The Effects of Alarm Suppression in ClearSCADA
This section explains the effect that alarm suppression has on ClearSCADA.
In the bullet list below, parent alarm refers to an alarm that meets the Parent Alarm Condition criteria and is raised on the item that is configured as a Parent Alarm Object. Child alarm refers to an alarm that is raised on a database item on which the above Parent Alarm Object is specified. For more information, see Configure any Alarm Suppression Requirements.
When alarm suppression is configured:
- Should the parent alarm go active:
- ClearSCADA will suppress any new child alarms (see The Effects of Suppression on Alarm Displays)
- An event will be logged for each suppressed alarm. The event record will indicate whether each alarm is suppressed due to Maintenance, or Consequential, alarm suppression
- Each child item’s State Alarm status attribute will indicate whether its alarms are suppressed
- Any existing ‘child’ alarms will remain active
- The parent alarm’s Suppressed Alarm Count (displayed, for example, on Alarms Lists and the Alarm Banner) will indicate how many child alarms are suppressed
- The parent item’s Suppressed Alarm Objects pick action will provide access to a list of the child database item(s) for which alarms might be suppressed due to the parent alarm being active.
- Whenever the parent alarm ceases to become active:
- ClearSCADA will automatically activate any existing suppressed child alarms (see The Effects of Suppression on Alarm Displays).

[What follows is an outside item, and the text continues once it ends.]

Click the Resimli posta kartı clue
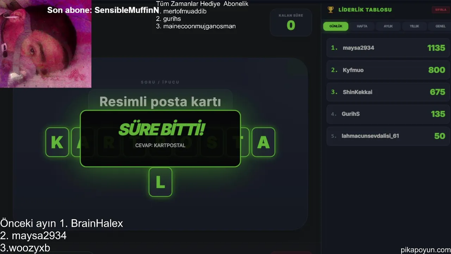The image size is (451, 254). click(160, 102)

The newly activated alarm entries will be time stamped with their occurrence time (or, on systems on which the Use Visible Time As Alarm Active Time feature is enabled, their unsuppressed time)
- An event will be logged for each existing child alarm that is unsuppressed, indicating the time that the alarm became unsuppressed
- Any Alarm Redirection activity that applies to the child alarms will come into effect (for instance, ClearSCADA will start any redirection timers).
The parent-child alarm relationship can be cascaded, so that a top level parent alarm will disable the alarms of its child items, and of the children of those child items, and so on.
For an example that demonstrates the effects of alarm suppression in ClearSCADA, see Example Configuration.